● SOURCE
“Venceremos,” the debut novel by Bath author Howard Waxman, has it all: Suspense, fast-paced action and sparkling dialogue. And its portrayal of 1970s hippie culture makes for a fascinating trip back in time.

Its hero is 21-year-old Jay Cardinale of Brooklyn, N.Y. We learn early in the book that he was drafted into the Army, where he became a Vietnam War hero during a firefight. A bayonet wound puts him out of action and, while home for recovery, he decides to desert.

On the lam, he falls in with hardcore anti-war activists, among them the despicable Roger Chumley, who accidentally — or maybe deliberately — kills Eddy McWilliams when a bomb Roger is making blows up in a Manhattan townhouse.

● REQUIRED WORK
#1 In the review of the novel "Venceremos," what kind of wound takes Jay Cardinale out of action?
#2 Extend the review of the novel "Venceremos," starting after its final sentence about Roger Chumley and the townhouse explosion.
The lines that follow this review of the novel "Venceremos" have no part in this exercise.

● LISTED ENTRIES

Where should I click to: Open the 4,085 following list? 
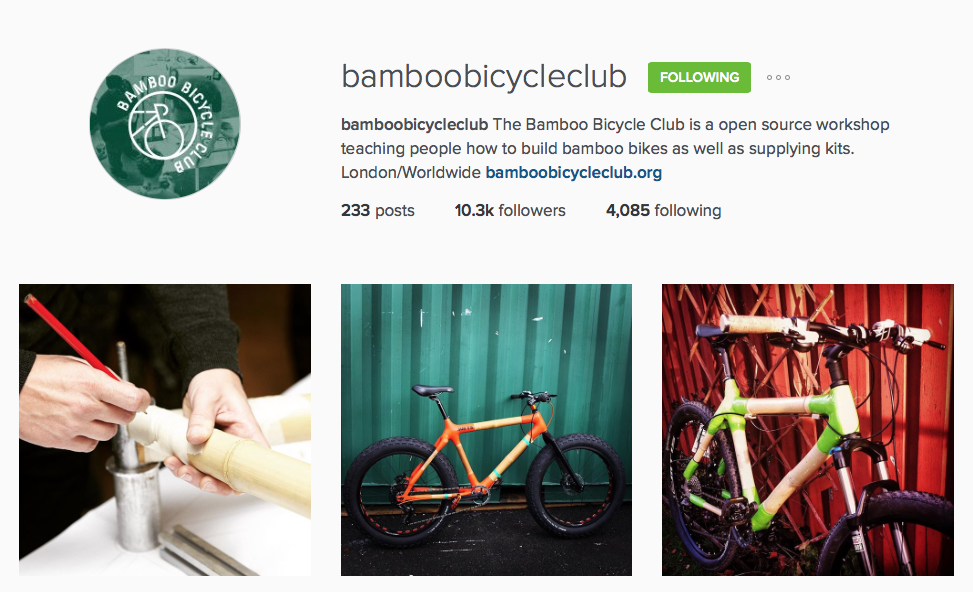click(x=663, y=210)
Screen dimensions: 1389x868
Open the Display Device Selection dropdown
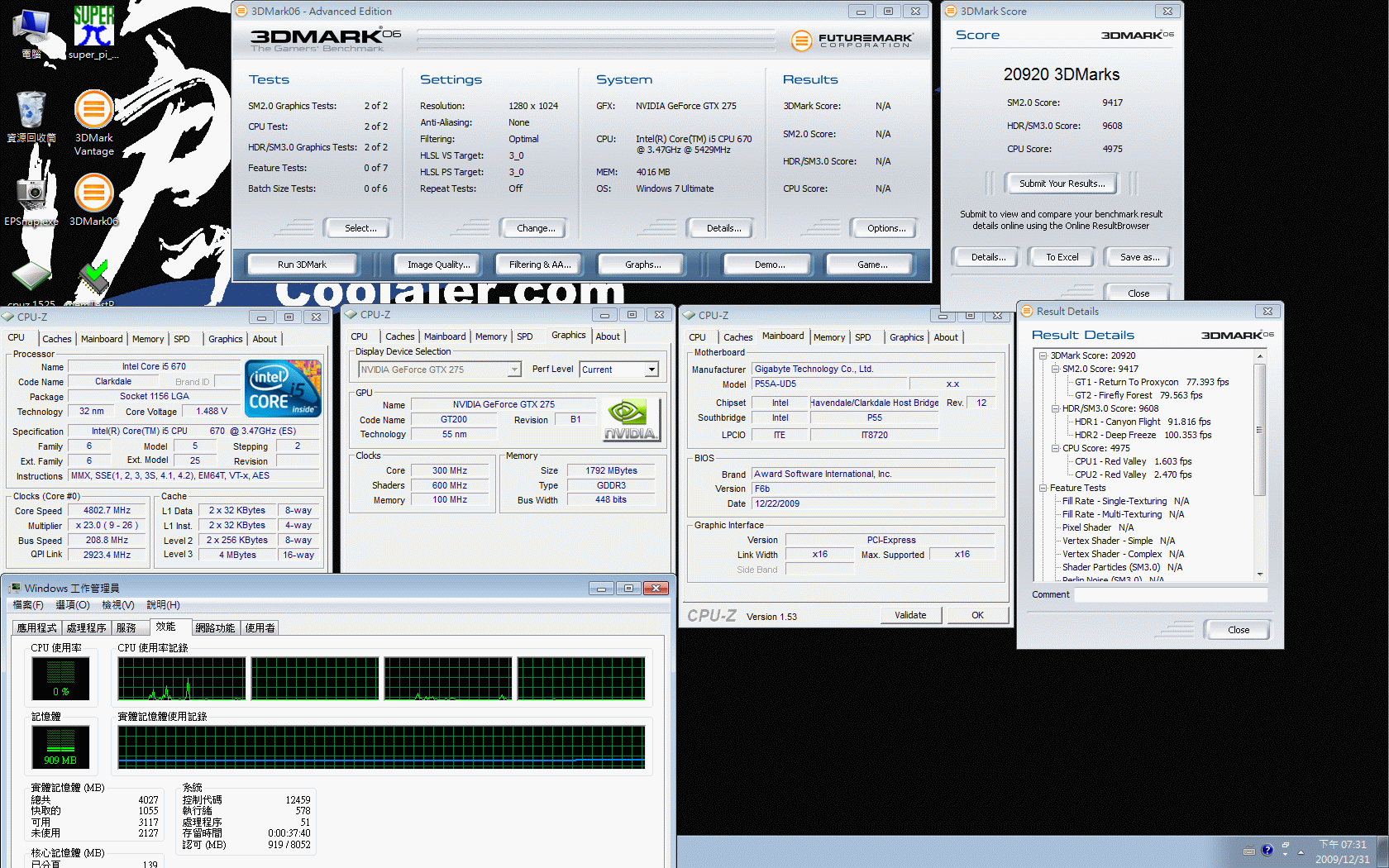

--

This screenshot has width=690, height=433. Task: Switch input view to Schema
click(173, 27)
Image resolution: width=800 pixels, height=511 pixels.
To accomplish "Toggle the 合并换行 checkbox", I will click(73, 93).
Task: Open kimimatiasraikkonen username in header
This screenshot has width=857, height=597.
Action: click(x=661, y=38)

● THE ANSWERS
#1 A bayonet wound.

#2
That’s the background of the novel, all delivered in the first few pages. The rest of the 312-page book hinges upon a Faustian deal that Eddy’s powerful and government-connected parents force on Cardinale: Kill Roger Chumley in return for a full pardon signed by the president.

They offer the deal through two frightening agents dressed in seersucker suits. “Take the offer or people you like will get hurt,” one of them tells Cardinale. “People like your hippie friends. … Take the deal and everyone stays healthy. Even back in Brooklyn (where Cardinale’s ailing parents live)…”

Refusing at first, Jay changes his mind when the “seersuckers” get tough. He’s given a bottle of poison to do in Roger, who’s hiding out in Cuba. The agents supply him with a Canadian passport and an alibi for getting onto the forbidden island. He’s instructed to hook up with the Venceremos Brigade, a cadre of committed lefties intent on helping Castro with the sugar-cane harvest.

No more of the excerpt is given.